Unexpected GPU selection: set CUDA_VISIBLE_DEVICES before starting KeepGPU on CUDA, or ROCR_VISIBLE_DEVICES/HIP_VISIBLE_DEVICES before starting KeepGPU on ROCm, then pass visible ordinals by way of --gpu-ids. KeepGPU does not rewrite visibility masks in blocking mode. In service mode, ordinals are interpreted in the already-running service process environment.
Start cannot reach service: run keep-gpu serve --host 127.0.0.1 --port 8765.
Need to close background service: run keep-gpu stop --all first, then keep-gpu service-stop. Use keep-gpu service-stop --force only for an unresponsive auto-started daemon; it still refuses to signal a PID whose identity cannot be verified or recovered as KeepGPU-owned.
OOM during keep: reduce --vram or free GPU memory before starting.

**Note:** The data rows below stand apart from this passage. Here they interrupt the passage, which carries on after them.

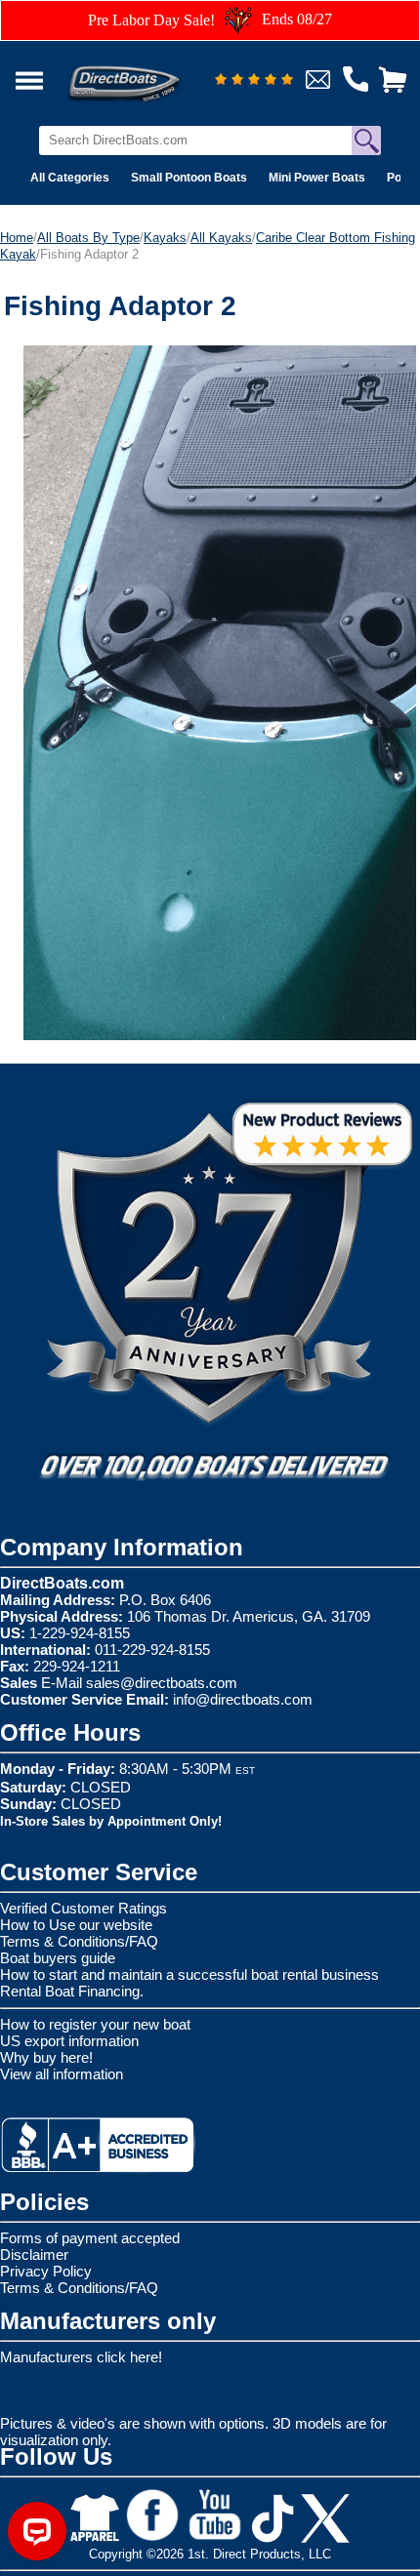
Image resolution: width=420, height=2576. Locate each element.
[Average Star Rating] (254, 80)
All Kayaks (221, 237)
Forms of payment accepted (90, 2238)
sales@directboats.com (161, 1682)
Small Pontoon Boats (189, 177)
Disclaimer (34, 2254)
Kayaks (165, 237)
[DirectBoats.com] (149, 72)
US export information (69, 2041)
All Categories (69, 177)
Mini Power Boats (317, 177)
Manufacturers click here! (81, 2357)
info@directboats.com (243, 1699)
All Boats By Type (88, 237)
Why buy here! (46, 2057)
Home (16, 237)
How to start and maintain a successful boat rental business (189, 1974)
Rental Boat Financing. (72, 1991)
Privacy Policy (46, 2271)
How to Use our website (76, 1924)
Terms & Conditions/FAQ (79, 1941)
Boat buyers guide (57, 1958)
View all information (61, 2074)
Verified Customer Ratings (83, 1908)
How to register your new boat (95, 2024)
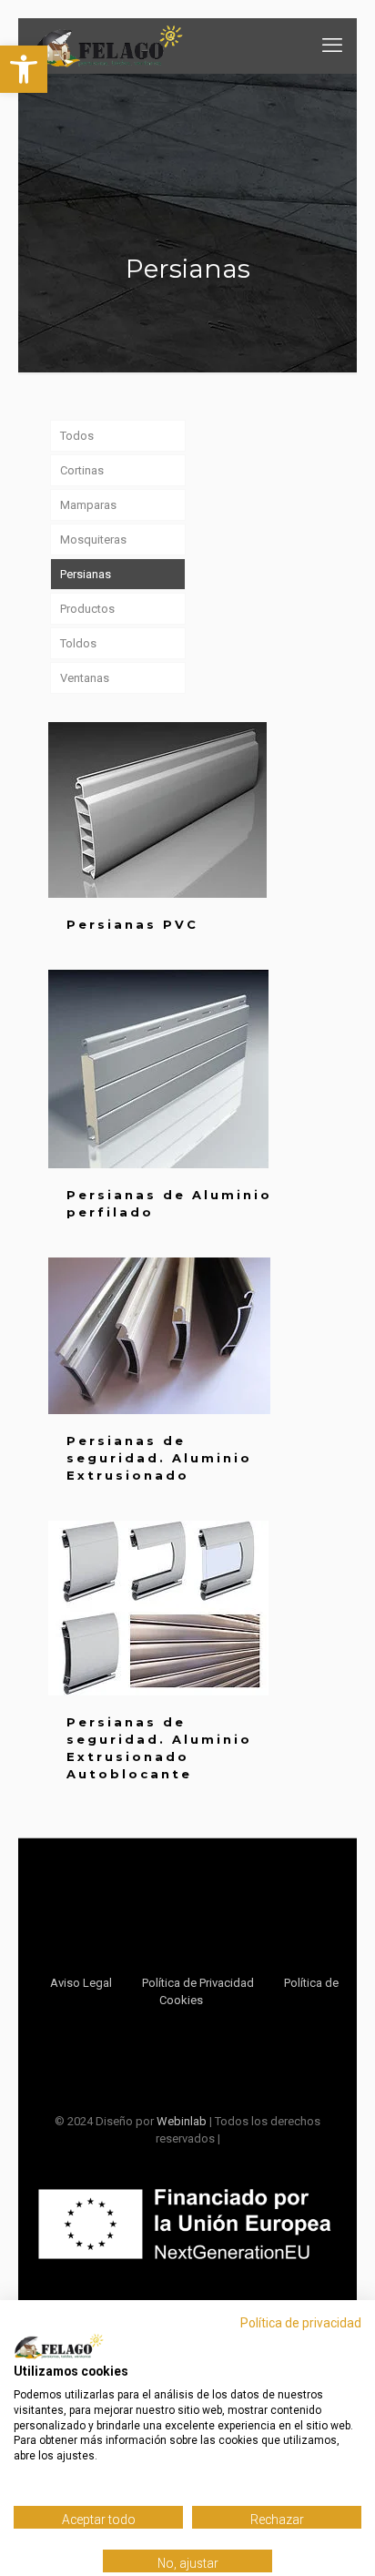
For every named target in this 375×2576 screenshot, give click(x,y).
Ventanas (84, 678)
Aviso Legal (81, 1983)
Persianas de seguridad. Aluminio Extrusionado (159, 1457)
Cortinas (82, 470)
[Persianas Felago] (109, 45)
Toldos (78, 643)
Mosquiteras (93, 539)
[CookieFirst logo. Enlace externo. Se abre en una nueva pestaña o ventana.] (59, 2346)
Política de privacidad (300, 2323)
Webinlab (183, 2121)
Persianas (85, 574)
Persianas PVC (132, 924)
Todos (77, 436)
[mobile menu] (332, 45)
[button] (23, 69)
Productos (87, 609)
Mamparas (88, 505)
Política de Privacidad (198, 1983)
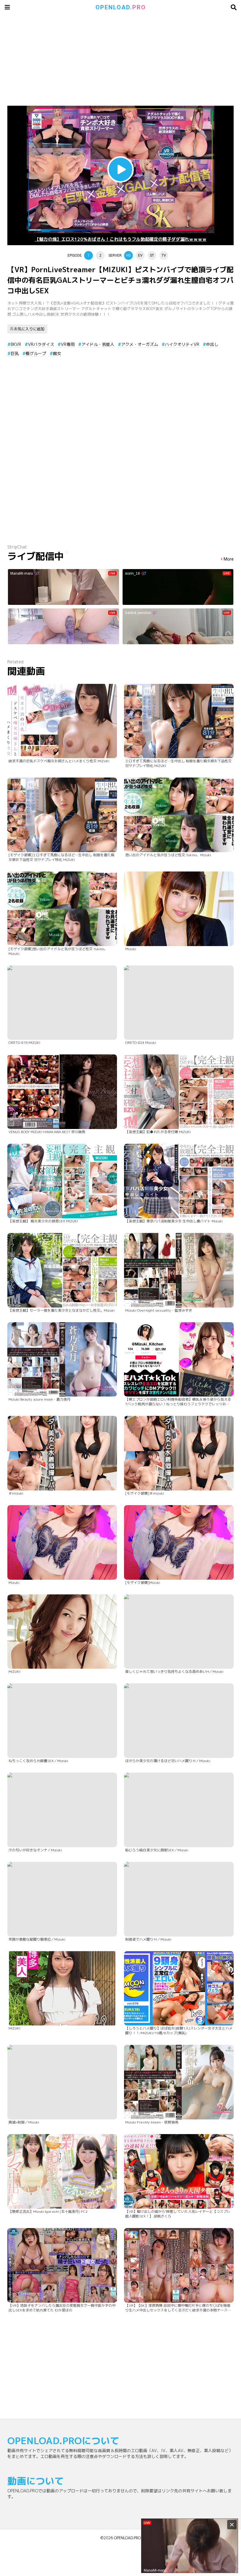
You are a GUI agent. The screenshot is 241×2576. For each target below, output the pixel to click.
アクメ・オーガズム (139, 344)
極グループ (36, 353)
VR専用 (68, 344)
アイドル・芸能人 (97, 344)
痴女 (57, 353)
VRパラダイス (41, 344)
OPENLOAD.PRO (127, 2537)
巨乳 (15, 353)
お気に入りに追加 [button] (29, 329)
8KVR (16, 344)
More (229, 559)
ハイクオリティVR (182, 344)
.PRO (121, 7)
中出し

No utilization data: on CUDA, ensure nvidia-ml-py/pynvml can initialize NVML; nvidia-smi can help sanity-check the driver outside KeepGPU. Malformed, duplicate/equivalent, or ambiguous CUDA_VISIBLE_DEVICES masks are reported as unavailable utilization rather than guessed. On ROCm, ensure the ROCm/system stack provides rocm_smi and avoid conflicting HIP_VISIBLE_DEVICES/CUDA_VISIBLE_DEVICES masks; KeepGPU handles missing rocm_smi gracefully. ROCm telemetry resolves visible ranks through ROCR_VISIBLE_DEVICES plus one HIP/CUDA overlay and reports unavailable utilization rather than guessing when the mapping is malformed, ambiguous, or cannot be checked against the ROCm SMI monitor count. Valid busy_threshold values are -1 or 0..100, and omitted CLI values default to 25. With non-negative busy_threshold, KeepGPU sleeps before allocation or compute when utilization is unavailable. On Mac M series, utilization is expected to be null, so use --busy-threshold -1 only when you intentionally want unconditional keepalive compute.